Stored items
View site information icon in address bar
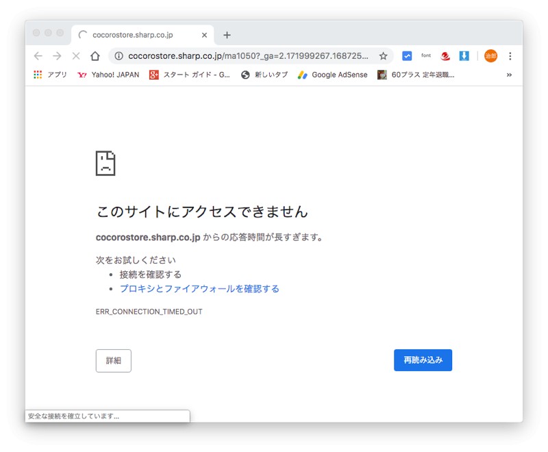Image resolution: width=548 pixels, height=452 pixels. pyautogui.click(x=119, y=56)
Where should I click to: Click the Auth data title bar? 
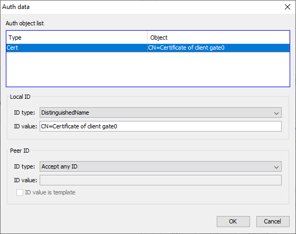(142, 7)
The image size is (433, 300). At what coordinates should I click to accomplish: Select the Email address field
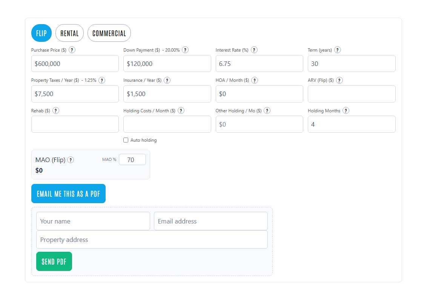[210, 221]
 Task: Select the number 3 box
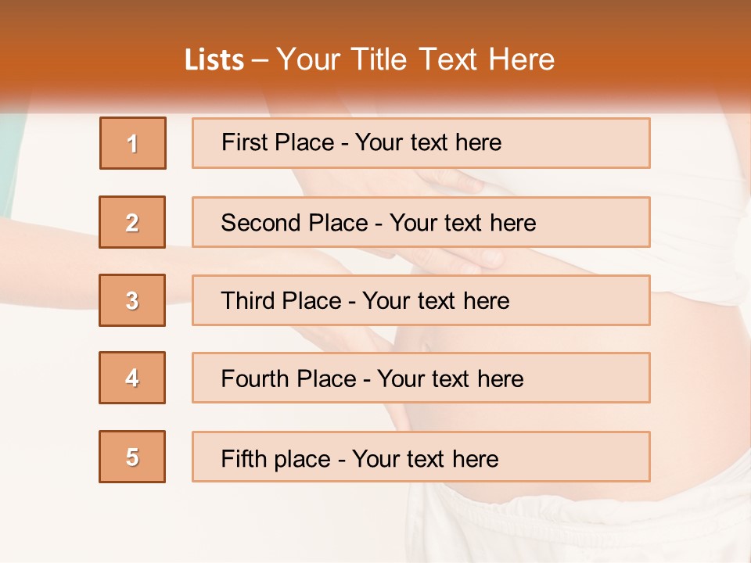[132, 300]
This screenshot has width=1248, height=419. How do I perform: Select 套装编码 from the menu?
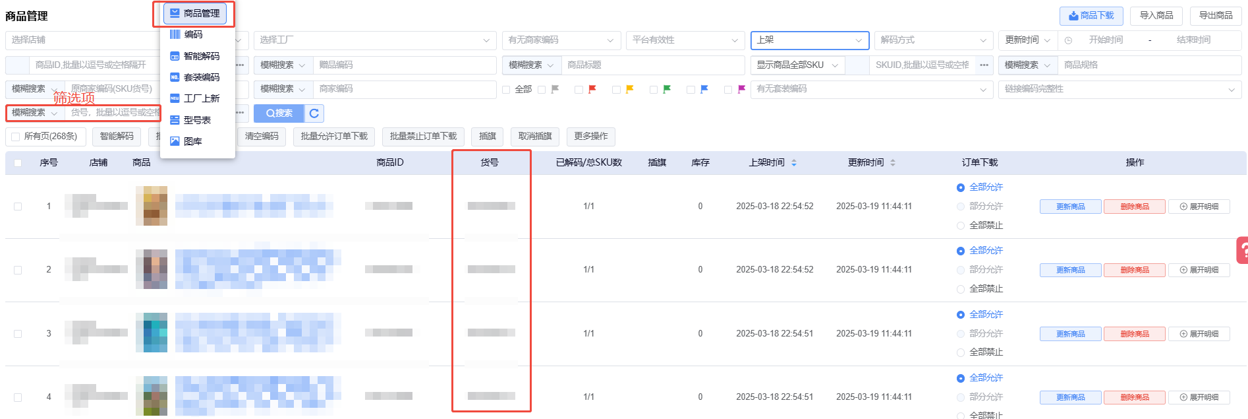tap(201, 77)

**Exercise:** Give back every record precisely as it stands, without the images.

**Solution:**
View site information icon in address bar
Image resolution: width=548 pixels, height=452 pixels. pyautogui.click(x=119, y=56)
Where should I click to: Click the Auth data title bar? 
(142, 7)
The image size is (433, 300). At what coordinates should I click to accomplish: Select the Email address field
[210, 221]
 Task: Select the number 3 box
[132, 300]
This screenshot has width=1248, height=419. How do I perform: Select 套装编码 from the menu?
tap(201, 77)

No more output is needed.